System Crash at 00:00 every night caused by SMART NVMe short test

Posting this here in case anyone else is having this issue.

Every night band on 00:00 the system crashes since upgrading to Goldeye Beta 1

I changed the GPU from a Nvidia P600 to a GTX3050

At precisely 12:00 ZFS pool z-flash goes offline. This pool is used to host Apps, Containers and VMS. The system will hang and require a power cycle. When it comes back the z-flash pool will be fine and everything restarts as normal.

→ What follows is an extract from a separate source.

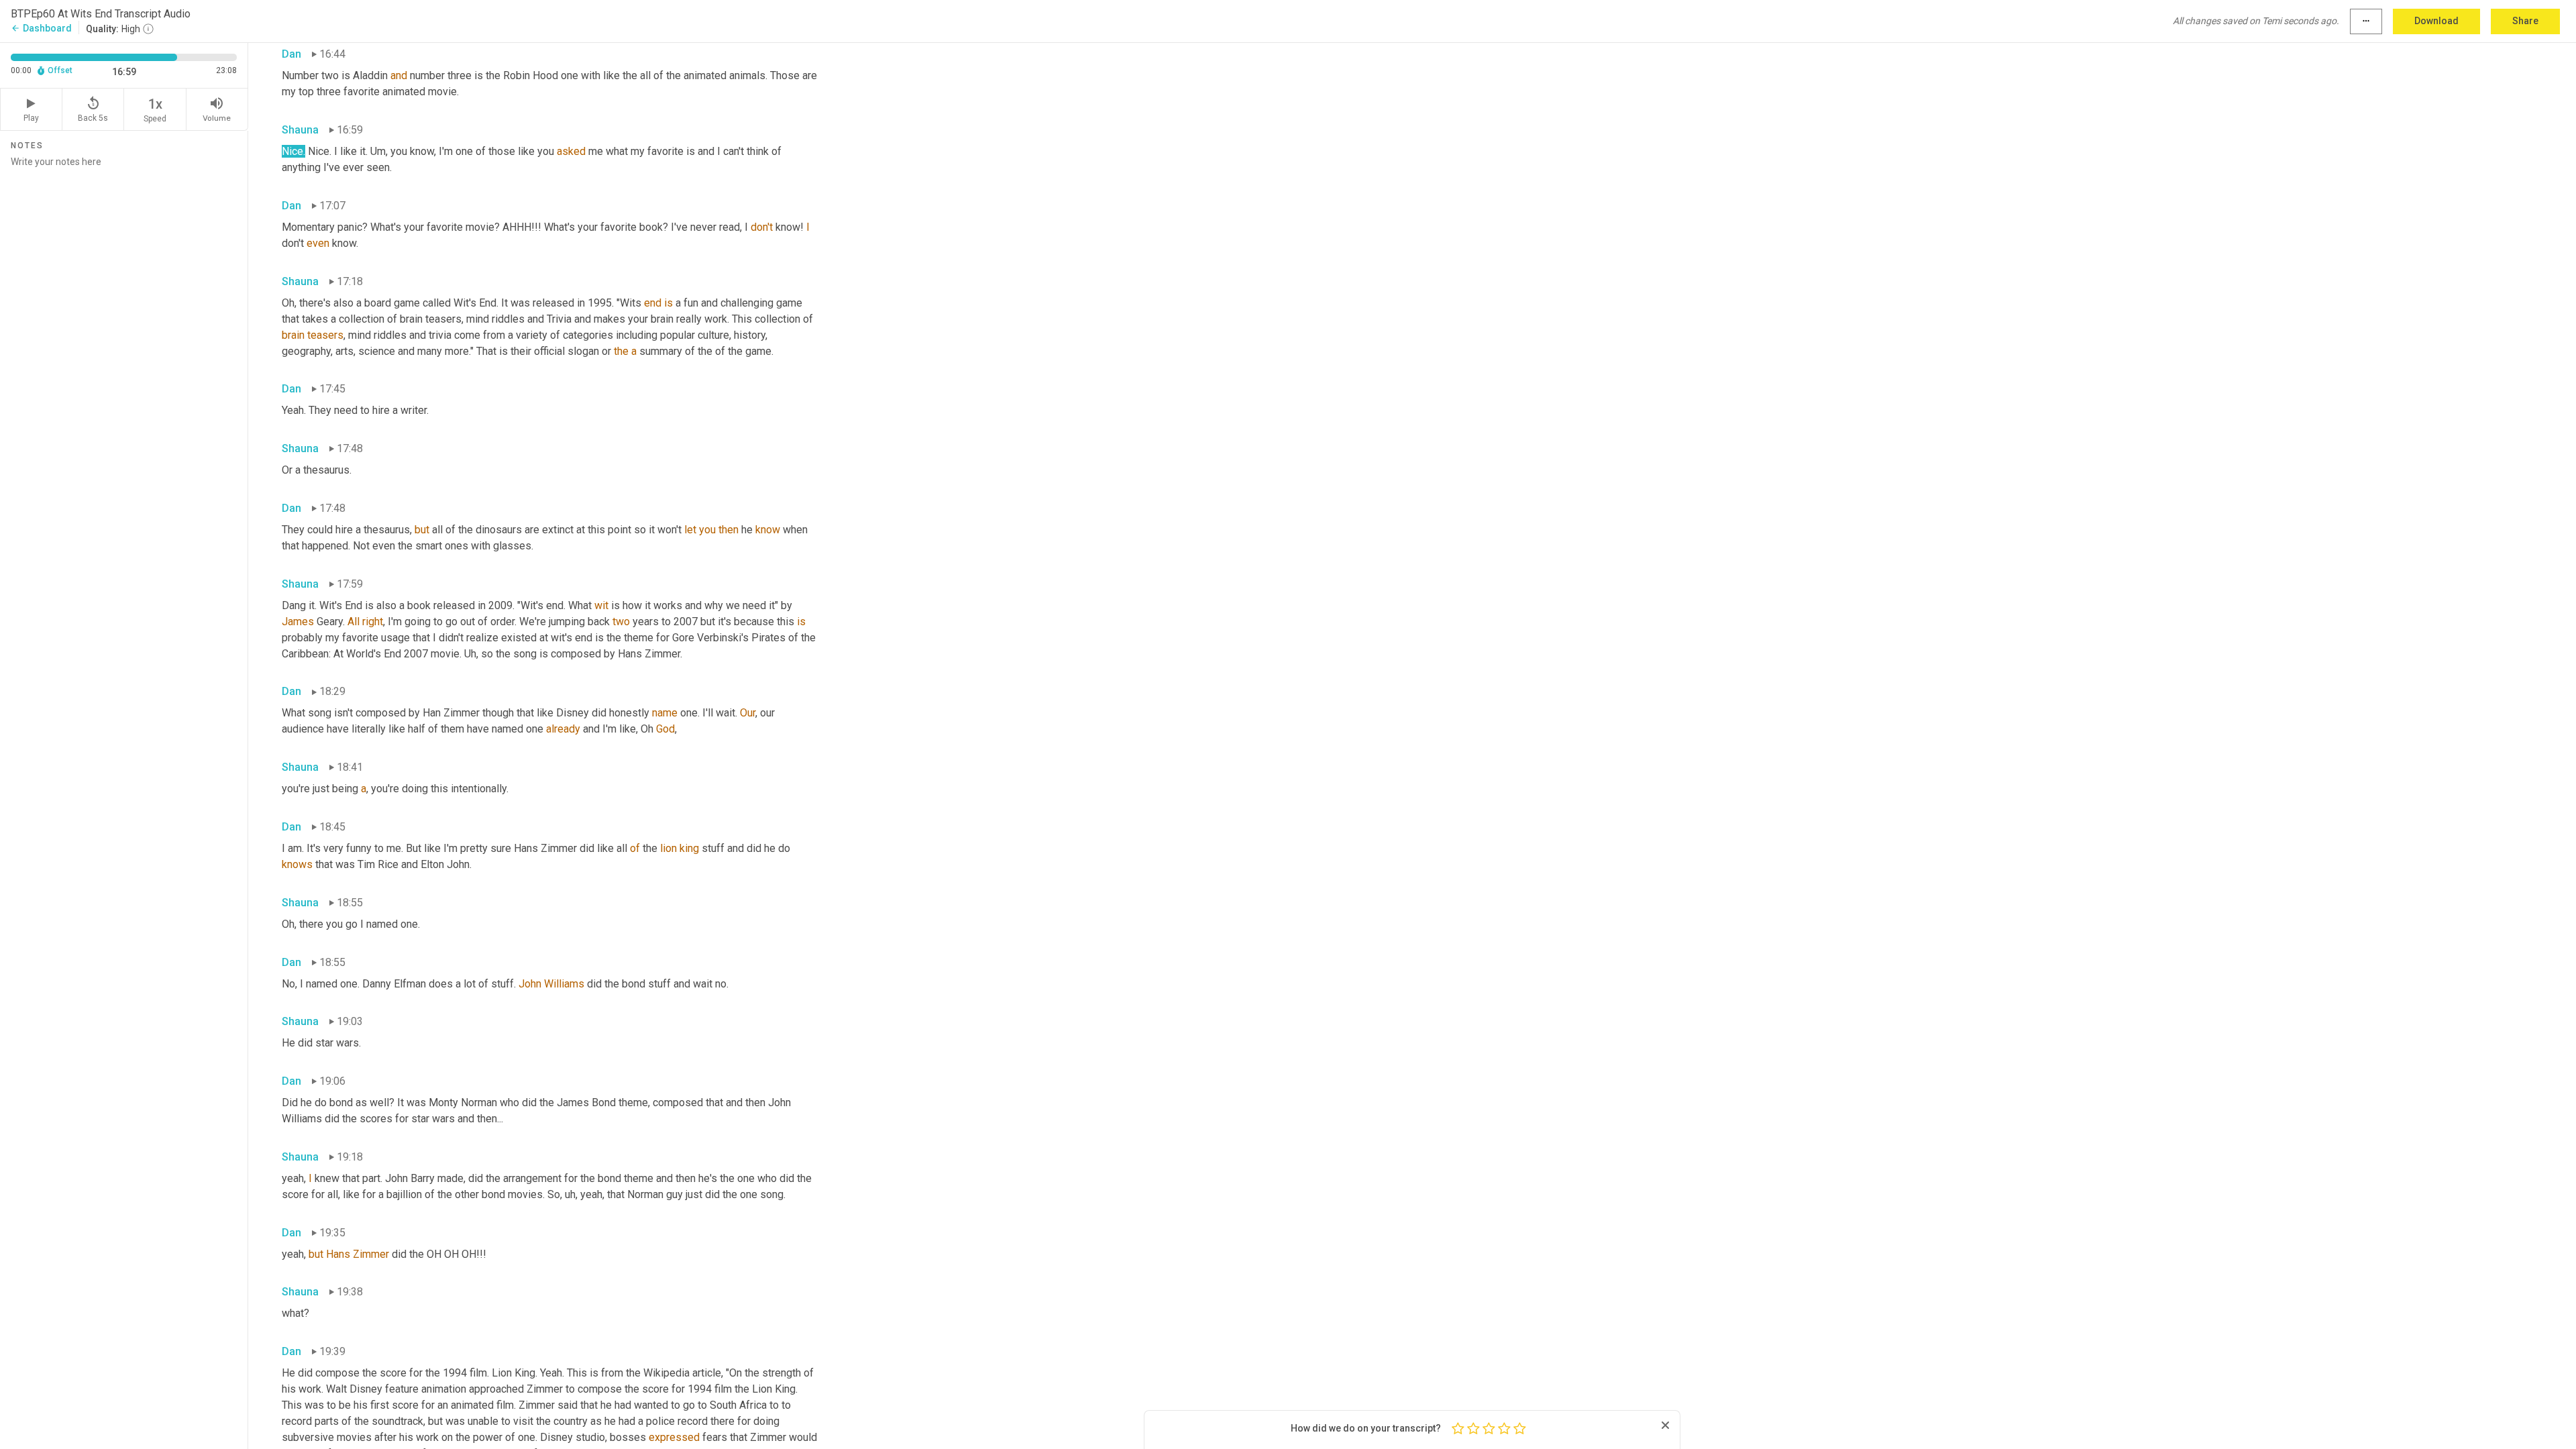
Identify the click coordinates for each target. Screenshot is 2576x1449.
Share (2525, 20)
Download (2436, 20)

z-flash is made up of the following drives:

  • Data VDEVs 1 x MIRROR | 2 wide PNY NX10000 2TB NVMe SSD
  • Log VDEVs 1 x MIRROR | 2 wide Intel Optane DDR4 PC4-2666 288p DCPMM NMA1XXD128GPS

The log devices are still present but the two NVMe’s have dissipated.

The two NVMe’s are on a pcie x8 card that hosts 4 NVMe drives. The other two are not affected and the pool vol1 1 is unaffected.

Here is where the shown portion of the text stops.